[Collected data entries]
=== Section Start ===
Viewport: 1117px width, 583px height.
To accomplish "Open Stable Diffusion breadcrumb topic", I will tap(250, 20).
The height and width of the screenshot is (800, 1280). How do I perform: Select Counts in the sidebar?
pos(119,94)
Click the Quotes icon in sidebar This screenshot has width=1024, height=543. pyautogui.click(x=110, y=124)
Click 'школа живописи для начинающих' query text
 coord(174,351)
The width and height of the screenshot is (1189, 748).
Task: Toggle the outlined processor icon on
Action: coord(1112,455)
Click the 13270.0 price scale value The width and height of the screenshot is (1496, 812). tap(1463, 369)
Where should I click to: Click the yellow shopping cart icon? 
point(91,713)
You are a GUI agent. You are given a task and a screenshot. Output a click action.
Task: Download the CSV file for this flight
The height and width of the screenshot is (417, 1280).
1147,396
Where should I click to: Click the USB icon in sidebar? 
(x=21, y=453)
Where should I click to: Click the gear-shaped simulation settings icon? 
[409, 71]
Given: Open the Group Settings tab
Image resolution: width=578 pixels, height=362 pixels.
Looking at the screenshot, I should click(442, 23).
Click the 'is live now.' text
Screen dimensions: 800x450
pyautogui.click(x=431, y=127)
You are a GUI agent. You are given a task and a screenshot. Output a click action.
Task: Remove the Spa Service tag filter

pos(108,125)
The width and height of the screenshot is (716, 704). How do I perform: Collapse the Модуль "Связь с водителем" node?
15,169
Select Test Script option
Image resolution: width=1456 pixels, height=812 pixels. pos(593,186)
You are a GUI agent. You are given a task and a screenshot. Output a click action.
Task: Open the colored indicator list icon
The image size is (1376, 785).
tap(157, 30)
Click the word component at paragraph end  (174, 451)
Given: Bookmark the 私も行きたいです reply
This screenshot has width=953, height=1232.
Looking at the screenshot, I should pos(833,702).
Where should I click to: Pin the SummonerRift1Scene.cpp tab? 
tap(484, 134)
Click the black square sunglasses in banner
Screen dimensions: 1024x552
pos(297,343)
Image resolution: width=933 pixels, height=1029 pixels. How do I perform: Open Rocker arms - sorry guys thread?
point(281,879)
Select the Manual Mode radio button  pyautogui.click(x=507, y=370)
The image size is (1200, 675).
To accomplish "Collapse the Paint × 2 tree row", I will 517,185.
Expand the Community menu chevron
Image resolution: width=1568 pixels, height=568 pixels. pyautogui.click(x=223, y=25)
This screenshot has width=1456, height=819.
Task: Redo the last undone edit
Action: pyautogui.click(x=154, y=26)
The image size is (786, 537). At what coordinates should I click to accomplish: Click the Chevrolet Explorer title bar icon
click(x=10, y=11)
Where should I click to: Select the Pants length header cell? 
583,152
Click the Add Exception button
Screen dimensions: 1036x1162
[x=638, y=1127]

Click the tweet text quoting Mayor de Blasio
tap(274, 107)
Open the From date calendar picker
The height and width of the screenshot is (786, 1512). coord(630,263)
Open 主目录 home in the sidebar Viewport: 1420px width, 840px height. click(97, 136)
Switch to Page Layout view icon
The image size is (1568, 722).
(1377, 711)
=== Section End ===
• _Work required_
Every record should be output precisely as it was given.

• _Task output_
Viewport: 1117px width, 583px height.
To accomplish "Open Stable Diffusion breadcrumb topic", I will tap(250, 20).
The height and width of the screenshot is (800, 1280). How do I perform: Select Counts in the sidebar?
pos(119,94)
Click the Quotes icon in sidebar This screenshot has width=1024, height=543. pyautogui.click(x=110, y=124)
Click 'школа живописи для начинающих' query text
 coord(174,351)
The width and height of the screenshot is (1189, 748).
Task: Toggle the outlined processor icon on
Action: coord(1112,455)
Click the 13270.0 price scale value The width and height of the screenshot is (1496, 812). tap(1463, 369)
Where should I click to: Click the yellow shopping cart icon? 
point(91,713)
You are a GUI agent. You are given a task and a screenshot. Output a click action.
Task: Download the CSV file for this flight
The height and width of the screenshot is (417, 1280).
1147,396
Where should I click to: Click the USB icon in sidebar? 
(x=21, y=453)
Where should I click to: Click the gear-shaped simulation settings icon? 
[409, 71]
Given: Open the Group Settings tab
Image resolution: width=578 pixels, height=362 pixels.
Looking at the screenshot, I should click(442, 23).
Click the 'is live now.' text
Screen dimensions: 800x450
pyautogui.click(x=431, y=127)
You are a GUI agent. You are given a task and a screenshot. Output a click action.
Task: Remove the Spa Service tag filter

pos(108,125)
The width and height of the screenshot is (716, 704). How do I perform: Collapse the Модуль "Связь с водителем" node?
15,169
Select Test Script option
Image resolution: width=1456 pixels, height=812 pixels. pos(593,186)
You are a GUI agent. You are given a task and a screenshot. Output a click action.
Task: Open the colored indicator list icon
The image size is (1376, 785).
tap(157, 30)
Click the word component at paragraph end  (174, 451)
Given: Bookmark the 私も行きたいです reply
This screenshot has width=953, height=1232.
Looking at the screenshot, I should pos(833,702).
Where should I click to: Pin the SummonerRift1Scene.cpp tab? 
tap(484, 134)
Click the black square sunglasses in banner
Screen dimensions: 1024x552
pos(297,343)
Image resolution: width=933 pixels, height=1029 pixels. How do I perform: Open Rocker arms - sorry guys thread?
point(281,879)
Select the Manual Mode radio button  pyautogui.click(x=507, y=370)
The image size is (1200, 675).
To accomplish "Collapse the Paint × 2 tree row", I will 517,185.
Expand the Community menu chevron
Image resolution: width=1568 pixels, height=568 pixels. pyautogui.click(x=223, y=25)
This screenshot has width=1456, height=819.
Task: Redo the last undone edit
Action: pyautogui.click(x=154, y=26)
The image size is (786, 537). At what coordinates should I click to accomplish: Click the Chevrolet Explorer title bar icon
click(x=10, y=11)
Where should I click to: Select the Pants length header cell? 
583,152
Click the Add Exception button
Screen dimensions: 1036x1162
[x=638, y=1127]

Click the tweet text quoting Mayor de Blasio
tap(274, 107)
Open the From date calendar picker
The height and width of the screenshot is (786, 1512). coord(630,263)
Open 主目录 home in the sidebar Viewport: 1420px width, 840px height. click(97, 136)
Switch to Page Layout view icon
The image size is (1568, 722).
(1377, 711)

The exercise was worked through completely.